[Buildbot-devel] database-backed status/scheduler-state project

Thu Sep 3 09:17:13 UTC 2009

Brian Warner <warner at lothar.com> writes:

> I've taken on a short-term contract with Mozilla to make some
> scaling/usability improvements on Buildbot that will be suitable for
> merging upstream. The basic pieces are:

Sounds cool! For MariaDB we have for some time had similar needs/plans, though
at a lower level of ambition.

I did a tiny bit along these lines already. It is a Buildstep for running
mysql-test-run (MySQL test suite) which can insert results of test runs into
an external database. You might want to take a quick look, if for nothing else
to make sure that something like this will fit into your work. Ie. we would
want something like this to use just additional tables in the same status
database;

    http://github.com/djmitche/buildbot/commit/00b2fac1f3f75c7431cd9aa6b06dfc993e56b5d6

We use this to be able to search in past test failures, see here:

    http://askmonty.org/buildbot/reports/cross_reference

I'd definitely be interested in following your progress on this, and should
also be able to assist with the implementation/maintenance work over time.

>  * persistent (database-backed) scheduling state
>  * DB-backed status information

Agree.

I did more or less the same for Pushbuild, the autobuilder used at MySQL
(in-house project). It was very successful.

>  * ability to split buildmaster into multiple load-balanced pieces

Really? What kind of load are you generating?!? :-)

If status pages (waterfall ...) is moved outside the twistd process, I have a
hard time imagining a single machine/cpu not being able to handle the master
load. Automatic failover would be nice of course. In any case, I guess this is
not for phase 1.

>  * lets you bounce the buildmaster without losing queued builds or the
>    state of i.e. Dependent schedulers
>  * bouncing a master or slave during a build should re-queue the
>    interrupted build

Yes. This is something we really need.

> I'm hoping that the persistent scheduler-state code will be done by the
> end of the month, ready to put into a buildbot-0.8.0 release shortly
> thereafter.

My guess would be that the main blocker for speedy release would be the need
to ensure backwards compatibility with all of the existing Buildbot setups out
there.

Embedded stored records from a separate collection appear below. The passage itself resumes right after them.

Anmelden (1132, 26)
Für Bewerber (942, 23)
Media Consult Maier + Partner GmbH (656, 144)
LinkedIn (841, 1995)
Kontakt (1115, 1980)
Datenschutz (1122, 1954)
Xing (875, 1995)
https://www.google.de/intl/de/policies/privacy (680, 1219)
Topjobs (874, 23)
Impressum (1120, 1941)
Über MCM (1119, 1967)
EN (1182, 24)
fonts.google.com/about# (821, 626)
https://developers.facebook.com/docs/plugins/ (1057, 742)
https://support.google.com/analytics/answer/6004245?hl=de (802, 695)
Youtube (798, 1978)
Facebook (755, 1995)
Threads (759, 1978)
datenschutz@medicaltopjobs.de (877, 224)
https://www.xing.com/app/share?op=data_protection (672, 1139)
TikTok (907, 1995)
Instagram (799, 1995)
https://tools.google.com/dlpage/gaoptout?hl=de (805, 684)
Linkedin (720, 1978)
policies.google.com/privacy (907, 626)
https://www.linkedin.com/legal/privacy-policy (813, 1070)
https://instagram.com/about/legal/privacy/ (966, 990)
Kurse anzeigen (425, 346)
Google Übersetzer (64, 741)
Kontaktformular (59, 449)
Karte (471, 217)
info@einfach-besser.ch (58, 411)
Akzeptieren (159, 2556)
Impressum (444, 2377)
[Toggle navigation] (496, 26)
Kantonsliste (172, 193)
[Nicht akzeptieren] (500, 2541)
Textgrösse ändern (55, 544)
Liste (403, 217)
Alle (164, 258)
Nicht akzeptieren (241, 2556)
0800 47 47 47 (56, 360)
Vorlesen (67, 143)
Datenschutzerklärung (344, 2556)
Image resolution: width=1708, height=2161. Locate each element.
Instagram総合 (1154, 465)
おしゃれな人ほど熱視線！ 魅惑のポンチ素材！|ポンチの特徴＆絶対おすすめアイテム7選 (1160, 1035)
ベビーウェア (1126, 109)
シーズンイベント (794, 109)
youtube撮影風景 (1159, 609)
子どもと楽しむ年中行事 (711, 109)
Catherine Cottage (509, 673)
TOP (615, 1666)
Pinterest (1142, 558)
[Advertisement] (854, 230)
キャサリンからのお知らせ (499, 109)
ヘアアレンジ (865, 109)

But I don't know much of the scheduler code, probably you have a much
better idea than me of how hard this will be.

> I'm planning to make the default config store the scheduler state in a
> SQLite file inside the buildmaster's base directory. To enable the
> scaling benefits, you'd need a real networked database, so I also plan
> to have connectors for MySQL and potentially others.

We (as in MariaDB) could definitely do the MySQL connector.

> The plan is to have the schedulers make synchronous DB calls, rather
> than completely rewriting the scheduler/builder code to look more like a
> state machine with async calls (twisted.enterprise). This should let us

Hm, I disagree on this. At the _very_ least, you should isolate things so that
there is an easy path to fixing to use real asynchroneous DB calls. Believe
me, I am fully aware of the pain this can be, but it's just the way you have
to work in frameworks like twistd.

Are you aware of the option of using Inline Callbacks?

    http://twistedmatrix.com/documents/current/api/twisted.internet.defer.html#inlineCallbacks

They take away most of the pain. They are Python 2.5+ only though. Maybe the
"outside" of the scheduler could be implemented in two ways, with async db
calls using Inline Callbacks, and with sync db calls for compatibility with
<=2.4. And then the gut logic of the schedulers would be in method calls
shared between the two.

You mention yourself later that the scheduler could just fetch everything from
the database up-front. That really should not be hard to do asynchroneously
even without Inline Callbacks. As for status updates, I think most/all of them
can be done asynchroneously, as you don't need to wait for the results (at
least that is how it works in my mtrlogobserver.MTR buildstep).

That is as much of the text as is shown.